Langkah itu mungkin terlihat sederhana, namun di kota besar yang saban hari dibayangi persoalan timbunan sampah, kesadaran mengelola limbah dari sumbernya menjadi kian mendesak. Di Kota Semarang, rumah tangga selama ini menjadi salah satu penyumbang sampah terbesar.
Pagi itu, Nadia Alfia Safitri, penyuluh dari Dinas Pertanian Kota Semarang, memberikan pelatihan kepada warga khususnya ibu rumah tangga di Balai Kelurahan Brumbungan, Kecamatan Semarang Tengah, Kamis (26/2/2026). Materi yang disampaikan terkait pembuatan pupuk organik dari limbah dapur sebagai bagian dari pengelolaan sampah berkelanjutan.
Menurut Nadia, gerakan tersebut tak hanya bertujuan mengurangi beban sampah, tetapi juga mendukung pengembangan pertanian perkotaan yang kini banyak memanfaatkan lahan terbatas. “Targetnya menuju zero waste di tingkat rumah tangga,” ujarnya.
Para peserta kemudian mempraktikkan pembuatan reaktor biokompos menggunakan peralatan bekas, seperti galon air atau drum plastik berukuran sedang. Siti, salah satu peserta, memotong galon menjadi dua bagian, sementara peserta lain menyiapkan tanah organik, sekam, dan larutan gula untuk proses fermentasi.
“Sejak tahun lalu saya mencoba membuat kompos dengan cara konvensional, mengumpulkan sampah hijau, tetapi butuh waktu lama,” kata Siti.
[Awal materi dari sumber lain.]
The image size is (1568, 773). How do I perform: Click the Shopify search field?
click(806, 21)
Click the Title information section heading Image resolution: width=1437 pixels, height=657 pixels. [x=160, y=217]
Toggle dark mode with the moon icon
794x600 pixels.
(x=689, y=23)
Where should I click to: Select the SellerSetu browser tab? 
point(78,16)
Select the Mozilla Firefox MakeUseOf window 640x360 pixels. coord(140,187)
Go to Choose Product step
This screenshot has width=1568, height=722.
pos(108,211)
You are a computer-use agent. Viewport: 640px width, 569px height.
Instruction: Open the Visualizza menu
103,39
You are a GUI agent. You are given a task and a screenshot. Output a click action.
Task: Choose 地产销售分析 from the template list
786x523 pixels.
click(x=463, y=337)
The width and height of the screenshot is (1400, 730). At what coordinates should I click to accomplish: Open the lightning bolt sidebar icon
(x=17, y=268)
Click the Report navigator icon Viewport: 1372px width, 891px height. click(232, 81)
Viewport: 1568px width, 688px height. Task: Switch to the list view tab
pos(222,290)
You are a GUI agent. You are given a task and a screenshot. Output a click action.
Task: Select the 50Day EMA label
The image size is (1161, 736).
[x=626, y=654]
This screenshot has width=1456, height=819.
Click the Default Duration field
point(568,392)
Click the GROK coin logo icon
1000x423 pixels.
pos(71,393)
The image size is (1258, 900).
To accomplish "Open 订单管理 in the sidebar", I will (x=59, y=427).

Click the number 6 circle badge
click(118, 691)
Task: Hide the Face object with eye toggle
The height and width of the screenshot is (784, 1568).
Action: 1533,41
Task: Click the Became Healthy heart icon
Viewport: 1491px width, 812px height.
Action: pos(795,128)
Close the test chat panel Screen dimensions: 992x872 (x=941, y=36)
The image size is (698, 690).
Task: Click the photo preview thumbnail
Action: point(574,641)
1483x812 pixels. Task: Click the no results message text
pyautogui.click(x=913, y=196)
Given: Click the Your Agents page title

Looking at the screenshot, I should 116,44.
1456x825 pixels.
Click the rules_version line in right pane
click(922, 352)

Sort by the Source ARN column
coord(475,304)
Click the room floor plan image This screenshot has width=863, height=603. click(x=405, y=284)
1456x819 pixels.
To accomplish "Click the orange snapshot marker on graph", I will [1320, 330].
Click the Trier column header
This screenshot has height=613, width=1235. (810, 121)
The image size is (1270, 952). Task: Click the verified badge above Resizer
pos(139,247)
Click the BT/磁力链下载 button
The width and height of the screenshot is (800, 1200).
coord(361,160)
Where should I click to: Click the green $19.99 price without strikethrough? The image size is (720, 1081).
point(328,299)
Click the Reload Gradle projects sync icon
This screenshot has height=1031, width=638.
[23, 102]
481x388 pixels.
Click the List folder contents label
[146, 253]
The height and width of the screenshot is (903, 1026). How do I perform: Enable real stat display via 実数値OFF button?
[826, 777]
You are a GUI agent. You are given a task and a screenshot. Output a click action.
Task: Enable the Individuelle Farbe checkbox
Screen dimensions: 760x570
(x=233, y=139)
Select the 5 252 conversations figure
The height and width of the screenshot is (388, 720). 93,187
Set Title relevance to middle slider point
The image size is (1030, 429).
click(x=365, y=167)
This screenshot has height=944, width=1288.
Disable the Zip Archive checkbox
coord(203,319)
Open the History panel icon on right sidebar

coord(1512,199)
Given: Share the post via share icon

Ia menilai, pengolahan sampah organik tak hanya mengurangi limbah, tetapi juga memberi manfaat bagi lingkungan sekitar.
Lurah Brumbungan, Ardhi Agung Pangarso, yang turut mendampingi kegiatan itu berharap pelatihan serupa dapat memberi dampak nyata bagi lingkungan sekaligus ekonomi warga. “Sampah plastik bisa kita jual kembali, dan sampah organik kita olah sendiri,” ujarnya.
Dinas Lingkungan Hidup Kota Semarang mencatat volume sampah harian di kota ini berkisar 800 hingga 1.200 ton. Sampah domestik masih menjadi penyumbang terbesar. Kondisi tersebut mendorong tumbuhnya berbagai inisiatif di tingkat kampung, mulai dari pembentukan bank sampah hingga pelatihan pembuatan pupuk organik, sebagai upaya mengelola persoalan dari hulunya.